Post by Myrn » Mon Sep 11, 2017 7:12 am

WIP FOR NOW JUST SO I HAVE IT UP HERE AND ALL THAT JAZZ

- Character Sheet -
Image

Name: Lilith Treble

Gender: Female

Age: 28

Race: Variant Human - She was never sure what the variant was other than the fact she had natural rose colored eyes and hair. It was never really explained what it was that she had variants with.

Homeworld: Melbourne S9 - A barren wasteland of a planet only the stubbornest and hardiest of fools that could make it hospitable enough to battle the harsh environment. The polar extreme weather made it difficult to settle when the surface would become a blinding night free scorching desert for months on end with no real let up from the sun’s heat save for dust storms, except those are just as bad if not worse. The rest of the year is entirely comprised of a constant overcast in a tundra iceland as the temperature drops beyond below freezing. The planet was once rich in Tungsten however it has for the most part been picked clean. The planet held no other source of income with any real value and economically failed.

Skills: Lilith is quite skilled in mechanical engineering and well versed in metalwork and repairs. She is very capable of taking things apart to understand it and putting it all together again with her own improvements.

Equipment: She typically carries an assortment of tools with her

Personality: Lilith comes across as rude with little to no manners whatsoever. Her language, though colorful is still vulgar. Coarser than a diamond in the rough, she’s off putting enough to be a troublesome team mate. However, she’ll play nice if asked as long as no one tries to get all cozy next to her.

Appearance: Rose colored hair and eyes contrasts well against the steel grey mechanical limbs of Lilith. Her figure may be full but it’s evident how toned she is with what her work required of her. She is about average in height at about 5’7” although her height may have been stunted with added weight. She sometimes claims to be shrinking and had shrunk by 2 inches already. And if she had to guess, her weight would be somewhere over 200 lbs possibly 300? Kind of hard to measure with no working scale around.

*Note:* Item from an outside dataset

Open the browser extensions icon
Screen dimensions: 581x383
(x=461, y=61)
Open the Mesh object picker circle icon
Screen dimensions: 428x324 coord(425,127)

Biography: For as long as she could remember, Lilith had been surrounded by adults in uniform. She was never allowed outside of a certain perimeter, and had no one near her age to play with. Her knowledge of the outside world was limited to knowing of its danger, knowing she was on a dangerous planet, filled with dangerous people unfit to live in society. So why did her parents go outside? Although she no longer recalled their faces, she remembered they were always covered in snowy down or dusty sand. Their work required them to be out in the fields for days, weeks, even months on end. She didn’t remember why, just that they were always gone, until that one day they never came back.

Her uncle did his best to raise her. It helped that she expressed an interest in his work; Lilith had a knack for fiddling with machinery, and her small hands as a child were precious for the delicate and finer work. For years, she helped her uncle make what looked like suits of armor, built in varying sizes. The really big ones where the most time consuming, and usually had other people (like her uncle) working on them as well. She soon learned to call them ACVs, or Armored Combat Vehicles.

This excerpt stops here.